First observations of core-transiting seismic phases on Mars

Abstract

We present the first observations of seismic waves propagating through the core of Mars. These observations, made using seismic data collected by the InSight geophysical mission, have allowed us to construct the first seismically constrained models for the elastic properties of Mars' core. We observe core-transiting seismic phase SKS from two farside seismic events detected on Mars and measure the travel times of SKS relative to mantle traversing body waves. SKS travels through the core as a compressional wave, providing information about bulk modulus and density. We perform probabilistic inversions using the core-sensitive relative travel times together with gross geophysical data and travel times from other, more proximal, seismic events to seek the equation of state parameters that best describe the liquid iron-alloy core. Our inversions provide constraints on the velocities in Mars' core and are used to develop the first seismically based estimates of its composition. We show that models informed by our SKS data favor a somewhat smaller (median core radius = 1,780 to 1,810 km) and denser (core density = 6.2 to 6.3 g/cm³) core compared to previous estimates, with a P-wave velocity of 4.9 to 5.0 km/s at the core-mantle boundary, with the composition and structure of the mantle as a dominant source of uncertainty. We infer from our models that Mars' core contains a median of 20 to 22 wt% light alloying elements when we consider sulfur, oxygen, carbon, and hydrogen. These data can be used to inform models of planetary accretion, composition, and evolution.

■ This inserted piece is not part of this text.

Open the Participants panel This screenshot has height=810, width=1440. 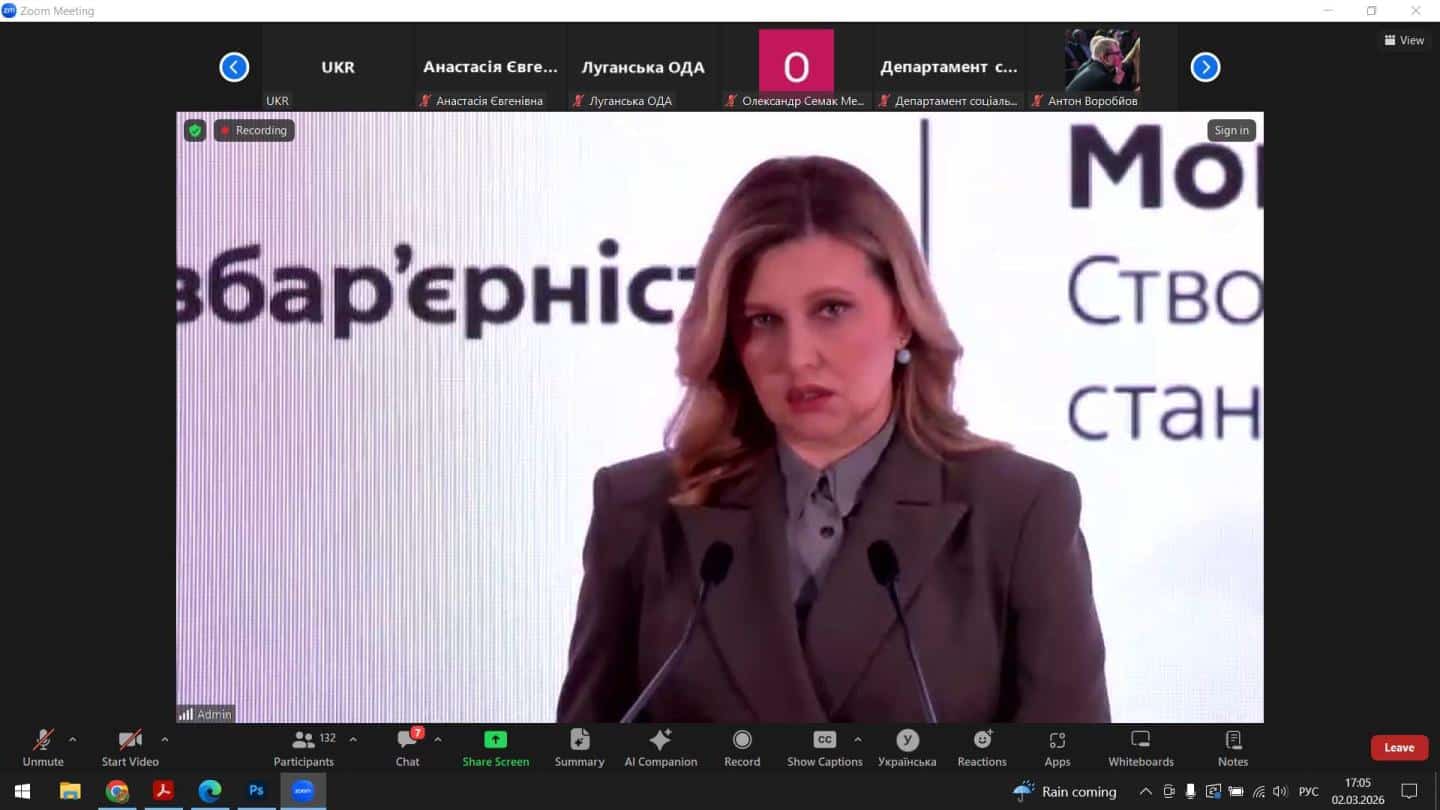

Keywords: Mars; core evolution; planetary structure.

Fig. 1.

Location map, seismic data, and frequency-dependent polarization analysis for events S0976a and S1000a. (A) Locations of the two farside events, S0976a (red circle) and S1000a (blue star), and the InSight seismometer (orange triangle). The dotted lines show the SKS path in the mantle, and the solid lines depict the part of the SKS path in Mars’ core. [Surface topography model from ref. . Raypaths of seismic phases SKS and PP are shown in the same colors as events. SKS travels through the core; PP remains in the mantle. PP may have multiple arrivals at this epicentral distance (10); we show the path of the first propagating wave. SS, used together with PP as a reference phase, has a very similar path to PP (SI Appendix, Figs. S15 and S16). (B) Radial (blue), transverse (gray), and vertical (orange) component seismograms for S1000a (Left) and S0976a (Right), together with travel time picks. Above the radial component, we show its envelope. (C) Horizontal-vertical summed FDPA intensity as a function of time (analysis method A). The strong horizontally polarized signal is interpreted as the arrival of SKS.

Fig. 2.

Inversion results for the seismic properties of Mars’ core. Geophysical inversion results are shown in blue, geodynamical results are shown in orange. (A and B) Density and seismic velocity models for Mars’ core. In panel (B), the gray area indicates the results of geodynamical inversions carried out without using the SKS differential travel times. (C) Average density and core radius of Mars. The histograms above and to the right display the posterior distributions of the average density and core radius, respectively. (D) Observed (black) and predicted (colors) travel times.

Fig. 3.

Core velocity and density at the CMB compared with equation of state predictions. Results from the geodynamical inversions with and without SKS data are shown, with the lightly and strongly shaded areas indicating 90% and 50% of the models, respectively. The lines correspond to predictions for liquid Fe–S, Fe–O–S, Fe–O–S–C, and Fe–O–S–C–H alloys. Moving along each line corresponds to variations in the amount of sulfur present (wt% S is indicated by the numbers along the line). Lines are dashed where the alloys contain more than 18 wt% sulfur. When present, carbon is at saturation level and hydrogen is fixed at 1 wt%.

Fig. 4.

Schematic showing core-transiting ray-paths through the three seismically explored planetary bodies: Earth (38), Mars, and the Moon (78). Earth’s inner core was discovered some thirty years after the outer core (79). Colors within each body correspond to different dominant minerals and phases. Mars has an upper mantle dominated by olivine (shown in green), and a mantle discontinuity corresponding to the post-olivine phase transition (10) indicated by dark blue. On Earth, below the olivine-rich upper mantle and the transition zone, the lower mantle is predominantly bridgmanite (light blue); the lowermost mantle is not shown. The liquid metallic core of each body is shown in shades of yellow, while on the Moon and Earth, the inner core is shown in gray, and the Moon’s partial melt layer is shown in red.